_Passage shown_
○ ○ ○ ○ ○ ○ ○

Water jet propulsion unit

A water jet propulsion unit for a watercraft including a separator for extracting a portion of the water pumped by the jet propulsion unit for another purpose while removing foreign particles from the separated water and returning them to the jet propulsion unit to avoid clogging of the external water supply.

BACKGROUND OF THE INVENTION 
This invention relates to a water jet propulsion unit and more particularly 
to an improved arrangement for picking off a portion of the water pumped 
by the jet propulsion unit and using it for another purpose and separating 
foreign articles from the picked-off water and returning them to the jet 
propulsion unit. 
Water jet propulsion units have a number of advantages over more 
conventional propeller type systems. For example, it is possible to 
operate the watercraft powered by the jet propulsion unit in much 
shallower water than with conventional propellers. In addition, a portion 
of the water which is circulated by the impeller of the jet propulsion 
unit can be used for a variety of other purposes. For example, this water 
may be delivered to the cooling jacket of the engine for circulation 
therethrough. Alternatively, the diverted water can be employed to operate 
a venturi type of pump for pumping water from the bilge of the watercraft. 
In connection with these uses of the diverted water, there is, however, a 
problem. Because of the fact that the jet propulsion unit can be operated 
in shallow water, there is a likelihood that foreign particles may be 
pumped through the jet propulsion unit. This is true even if a strainer is 
utilized for the main portion of the jet propulsion unit. Such strainers 
are employed only to remove extremely coarse articles since smaller 
particles can present no basic problem to the operation of the jet 
propulsion unit. 
If, however, these smaller particles are passed into the conduit that 
supplies the tapped off water, they can obstruct its flow. If the water is 
used for the cooling system of the engine, this will mean that the engine 
can be inadequately cooled. Alternatively, if the drawn off water is 
utilized for a venturi pump, then the venturi pump can itself become 
clogged. 
It has been proposed to avoid these difficulties by providing a strainer in 
the drawn off water conduit. However, the strainer itself can become 
clogged and the same results will occur unless the strainer is serviced 
frequently.

○ ○ ○ ○ ○ ○ ○

Entries on where items are located:
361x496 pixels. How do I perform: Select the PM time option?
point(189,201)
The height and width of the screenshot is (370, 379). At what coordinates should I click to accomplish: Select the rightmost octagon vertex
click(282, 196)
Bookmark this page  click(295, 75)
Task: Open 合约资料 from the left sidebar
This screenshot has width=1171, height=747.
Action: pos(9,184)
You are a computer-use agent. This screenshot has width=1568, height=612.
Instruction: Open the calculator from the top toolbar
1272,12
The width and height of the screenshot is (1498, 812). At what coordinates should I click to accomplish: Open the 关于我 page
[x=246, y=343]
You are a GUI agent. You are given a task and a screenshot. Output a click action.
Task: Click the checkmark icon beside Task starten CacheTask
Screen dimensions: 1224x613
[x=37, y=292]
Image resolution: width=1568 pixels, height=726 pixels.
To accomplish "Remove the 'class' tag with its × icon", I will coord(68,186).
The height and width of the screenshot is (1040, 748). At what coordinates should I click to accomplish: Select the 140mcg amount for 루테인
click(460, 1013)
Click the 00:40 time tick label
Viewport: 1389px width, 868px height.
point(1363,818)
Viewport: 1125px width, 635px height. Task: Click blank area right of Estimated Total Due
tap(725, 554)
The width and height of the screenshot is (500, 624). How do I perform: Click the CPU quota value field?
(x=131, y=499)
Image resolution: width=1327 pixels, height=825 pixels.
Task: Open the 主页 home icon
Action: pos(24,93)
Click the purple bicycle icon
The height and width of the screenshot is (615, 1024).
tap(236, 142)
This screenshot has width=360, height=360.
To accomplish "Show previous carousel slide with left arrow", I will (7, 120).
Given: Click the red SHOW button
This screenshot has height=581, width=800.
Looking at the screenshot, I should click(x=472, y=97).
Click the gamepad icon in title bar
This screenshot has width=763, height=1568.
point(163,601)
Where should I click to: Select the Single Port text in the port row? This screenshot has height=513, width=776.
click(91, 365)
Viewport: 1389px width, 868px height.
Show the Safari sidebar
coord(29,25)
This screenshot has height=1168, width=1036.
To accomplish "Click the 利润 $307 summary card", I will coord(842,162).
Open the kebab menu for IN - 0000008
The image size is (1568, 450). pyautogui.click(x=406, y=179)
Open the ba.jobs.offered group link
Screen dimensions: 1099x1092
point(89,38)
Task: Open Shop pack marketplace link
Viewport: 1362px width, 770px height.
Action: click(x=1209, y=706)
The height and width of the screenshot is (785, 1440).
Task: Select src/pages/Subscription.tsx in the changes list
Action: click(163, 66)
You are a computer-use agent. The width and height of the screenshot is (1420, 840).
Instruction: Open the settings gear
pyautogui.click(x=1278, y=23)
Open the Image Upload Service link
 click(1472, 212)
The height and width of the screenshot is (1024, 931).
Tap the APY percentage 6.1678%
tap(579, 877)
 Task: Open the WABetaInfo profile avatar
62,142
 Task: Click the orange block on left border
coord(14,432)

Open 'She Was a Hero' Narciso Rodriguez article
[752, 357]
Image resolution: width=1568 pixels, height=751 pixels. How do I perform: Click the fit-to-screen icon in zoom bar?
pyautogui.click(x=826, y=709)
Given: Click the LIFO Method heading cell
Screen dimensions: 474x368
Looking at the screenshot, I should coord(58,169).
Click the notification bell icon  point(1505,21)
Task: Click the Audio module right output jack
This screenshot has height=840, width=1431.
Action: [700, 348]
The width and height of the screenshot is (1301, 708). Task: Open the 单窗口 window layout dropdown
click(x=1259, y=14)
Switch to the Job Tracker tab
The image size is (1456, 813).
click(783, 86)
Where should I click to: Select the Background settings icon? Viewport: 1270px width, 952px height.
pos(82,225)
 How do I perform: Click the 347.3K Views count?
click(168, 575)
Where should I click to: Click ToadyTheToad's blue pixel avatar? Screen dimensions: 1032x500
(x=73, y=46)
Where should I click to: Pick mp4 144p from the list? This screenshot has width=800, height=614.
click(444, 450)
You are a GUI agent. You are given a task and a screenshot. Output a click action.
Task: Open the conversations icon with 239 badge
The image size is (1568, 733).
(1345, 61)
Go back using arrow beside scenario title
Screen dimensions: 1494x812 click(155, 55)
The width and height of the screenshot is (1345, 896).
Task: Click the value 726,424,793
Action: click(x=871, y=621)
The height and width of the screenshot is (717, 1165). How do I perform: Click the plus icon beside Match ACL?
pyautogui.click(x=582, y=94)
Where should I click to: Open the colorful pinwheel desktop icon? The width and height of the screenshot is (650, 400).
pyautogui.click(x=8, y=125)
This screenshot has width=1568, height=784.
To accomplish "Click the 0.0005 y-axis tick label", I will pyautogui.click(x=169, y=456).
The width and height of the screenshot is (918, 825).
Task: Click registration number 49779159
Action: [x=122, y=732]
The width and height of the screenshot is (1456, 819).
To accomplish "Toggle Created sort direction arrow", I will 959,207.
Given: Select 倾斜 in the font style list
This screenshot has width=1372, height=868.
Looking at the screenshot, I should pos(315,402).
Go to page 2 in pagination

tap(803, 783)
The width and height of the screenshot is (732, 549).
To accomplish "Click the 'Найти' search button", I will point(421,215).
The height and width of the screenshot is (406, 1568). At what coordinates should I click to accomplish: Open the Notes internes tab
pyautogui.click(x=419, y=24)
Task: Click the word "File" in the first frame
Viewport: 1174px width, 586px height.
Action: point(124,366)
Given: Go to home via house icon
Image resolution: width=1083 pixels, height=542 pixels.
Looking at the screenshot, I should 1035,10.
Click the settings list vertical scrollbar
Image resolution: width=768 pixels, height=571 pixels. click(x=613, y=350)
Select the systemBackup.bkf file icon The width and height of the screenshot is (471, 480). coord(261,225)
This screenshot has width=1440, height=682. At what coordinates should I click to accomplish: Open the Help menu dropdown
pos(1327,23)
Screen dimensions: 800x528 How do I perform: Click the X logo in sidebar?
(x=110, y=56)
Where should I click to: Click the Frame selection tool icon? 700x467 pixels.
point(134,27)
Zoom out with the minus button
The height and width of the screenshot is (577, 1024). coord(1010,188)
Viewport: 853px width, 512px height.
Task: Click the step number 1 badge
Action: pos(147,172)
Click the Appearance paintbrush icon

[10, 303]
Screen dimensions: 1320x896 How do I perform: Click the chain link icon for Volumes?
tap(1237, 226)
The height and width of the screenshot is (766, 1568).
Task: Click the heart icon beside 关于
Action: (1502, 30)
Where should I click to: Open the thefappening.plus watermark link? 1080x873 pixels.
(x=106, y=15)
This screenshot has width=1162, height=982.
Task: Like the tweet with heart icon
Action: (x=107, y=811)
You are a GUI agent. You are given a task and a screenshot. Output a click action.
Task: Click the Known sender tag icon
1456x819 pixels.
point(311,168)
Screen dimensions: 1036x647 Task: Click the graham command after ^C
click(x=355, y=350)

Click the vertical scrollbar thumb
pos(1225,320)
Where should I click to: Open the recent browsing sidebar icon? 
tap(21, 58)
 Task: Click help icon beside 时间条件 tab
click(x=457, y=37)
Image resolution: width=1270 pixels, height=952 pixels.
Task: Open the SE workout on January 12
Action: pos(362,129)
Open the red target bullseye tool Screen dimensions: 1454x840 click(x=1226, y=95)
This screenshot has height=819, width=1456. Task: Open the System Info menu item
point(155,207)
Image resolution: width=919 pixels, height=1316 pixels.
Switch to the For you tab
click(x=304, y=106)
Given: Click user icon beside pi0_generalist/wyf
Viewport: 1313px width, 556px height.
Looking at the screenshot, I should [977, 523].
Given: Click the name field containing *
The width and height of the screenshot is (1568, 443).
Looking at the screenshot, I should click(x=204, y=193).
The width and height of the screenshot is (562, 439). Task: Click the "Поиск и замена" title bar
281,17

○ ○ ○ ○ ○ ○ ○

_Problems to solve_
(1) According to the water jet propulsion text, what two uses can the water diverted from the impeller be put to?
(2) Write the next portion of the water jet propulsion text, starting after its final sentence.

_Responses for each task_
(1) It can be delivered to the engine's cooling jacket for circulation, or used to operate a venturi pump that pumps water from the watercraft's bilge.

(2)
It is, therefore, a principal object of this invention to provide an 
improved arrangement for separating foreign particles from the water drawn 
off of a jet propulsion unit. 
It is a further object of this invention to provide a separator for such 
water wherein the removed particles will be returned and disposed of 
through the jet propulsion unit. 
It is a further object of the invention to provide a separator for such 
water that will not require servicing. 
SUMMARY OF THE INVENTION 
This invention is adapted to be embodied in a water jet propulsion unit for 
a watercraft that comprises a water inlet opening through which water may 
be drawn from the body of water in which the watercraft is operating, an 
impeller portion containing an impeller for pumping the water and a 
discharge nozzle for discharging the water pumped by the impeller for 
propelling the watercraft. A separator device is provided for separating 
particles from the water and for drawing off a portion of the water pumped 
by the impeller. This separator device includes an inlet that communicates 
the separator device with the jet propulsion unit for receiving a portion 
of the water pumped by the impeller and for returning the separated 
particles to the jet propulsion unit and an outlet for receiving the 
separated water for a purpose other than propulsion of the watercraft.

DETAILED DESCRIPTION OF THE PREFERRED EMBODIMENTS OF THE INVENTION 
Referring now in detail to the drawings and initially to FIG. 1, a small 
jet propelled watercraft constructed in accordance with an embodiment of 
the invention is identified generally by the reference numeral 11. It is 
to be understood that the watercraft 11 is exemplary only of one form of 
watercraft in which the invention may be practiced. However, it is to be 
understood that the invention does have particular utility in conjunction 
with jet propelled watercraft. 
Watercraft 11 is comprised of a hull assembly, indicated generally by the 
reference numeral 12, and which may be formed from any suitable material 
such as a molded fiberglass reinforced resin or the like. The hull 12 
defines a forwardly positioned engine compartment 13, a rearwardly 
positioned rider's area including a seat 14 and a tunnel 15 that is 
positioned beneath the seat 14 and which is separated from the engine 
compartment 13 by means of a bulkhead 16. In the illustrated embodiment, 
the seat 14 is adapted to accommodate a single rider seated in straddle 
fashion. 
An internal combustion engine, indicated generally by the reference numeral 
17, is provided in the engine compartment 13 forwardly of the bulkhead.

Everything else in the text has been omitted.